Union Gold Inc. Enters Into a Binding Merger Agreement With Shoal Point Energy Ltd.
May 28 2008 - 10:42AM
Marketwired
CALGARY, ALBERTA ("Union"), a TSXV listed Company, announces
that it has today entered into an binding agreement (the "Letter
Agreement") with respect to a proposed amalgamation or plan of
arrangement, or other form of merger or business combination (the
"Transaction") with Shoal Point Energy Ltd. ("Shoal Point").
About Shoal Point Energy:
Shoal Point Energy Ltd. is a petroleum exploration and
development company based in Calgary, Alberta, Canada. Shoal Point
is presently drilling a high impact exploration well in Western
Newfoundland. The "SPE et al Shoal Point 2K-39" well is being
drilled with partners Canadian Imperial Venture Corp ("Canadian
Imperial") based in St John's Newfoundland and PDI Production Inc
of St Johns, owned by Enegi Oil ("Enegi") based in Manchester
England. Shoal Point Energy Ltd. is the operator of the 2K39 well
and post earn in will have a 45.5% working interest, Canadian
Imperial will hold a 22.5% working interest and Enegi will hold a
32% working interest.
In addition to the Western Newfoundland prospect, Shoal Point
also has an interest in the South Stoney Creek lands (approximately
40,000 acres) located in the Moncton Sub-basin of New Brunswick,
which is a well established oil and gas producing area. Shoal plans
to expand on these initial opportunities in Atlantic Canada as the
management team has extensive experience in the area.
About Union Gold Inc.:
Along with liquid assets in excess $3.5 million, Union Gold has
gold exploration projects located in South Western New Brunswick
and Northern Ontario.
Summary of the Proposed Transaction
At the upcoming Annual General Meeting of Union Gold to be held
on June 6th, 2008 and to effect the Transaction Union Gold proposes
to split its common shares on a 2.5 new for one old basis. Security
holders of Shoal will receive .66 Union Gold securities for each
for each Shoal security post the Union Gold split. As result of
this transaction former security holders of Shoal will own
approximately 75% of the outstanding common shares of Union Gold
and the current security holders of Union Gold will hold
approximately 25% of the outstanding common shares of Union Gold.

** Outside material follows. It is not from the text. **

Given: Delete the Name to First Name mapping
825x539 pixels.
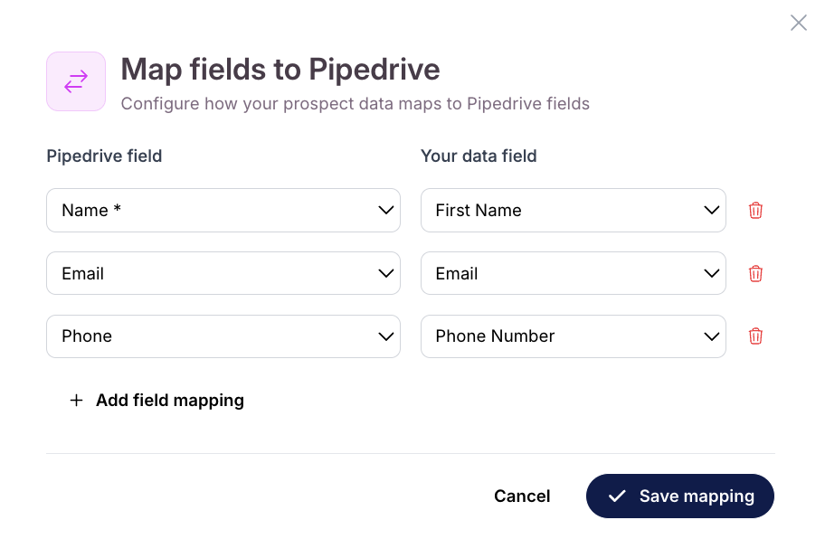Looking at the screenshot, I should pyautogui.click(x=755, y=211).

There will be approximately 47.5 M basic shares outstanding of the
newly combined entity post the Transaction.
The parties to this Letter Agreement acknowledge that the final
structure of the Transaction will be set forth in the Definitive
Agreement and will be determined on the basis of tax, securities
and corporate law advice in order to ensure the most efficient
structure for each of the parties and their respective security
holders.
Upon execution of the Letter Agreement, the parties agree to
promptly begin negotiating in good faith with a view of entering
into a mutually accepted definitive agreement (the "Definitive
Agreement") incorporating the terms hereof and other terms
customary of a Transaction of this nature. The Definitive Agreement
shall be executed by no later than June 6, 2008 unless that date is
extended by mutual written agreement.
Investors are cautioned that, except as disclosed in the
Definitive Agreement to be prepared in connection with the
Transaction, any information released or received with respect to
the Transaction may not be accurate or complete and should not be
relied upon. Trading in the securities of Union Gold should be
considered highly speculative.
Kingsdale Capital Markets Inc. has agreed to act as Advisor for
the Transaction. An agreement to advise should not be construed as
any assurance with respect to the merits of the transaction or the
likelihood of completion.
There can be no assurance that the Transaction will be completed
as proposed or at all.
The TSX Venture Exchange Inc. has in no way passed upon the
merits of the proposed transaction and has neither approved nor
disapproved the contents of this press release.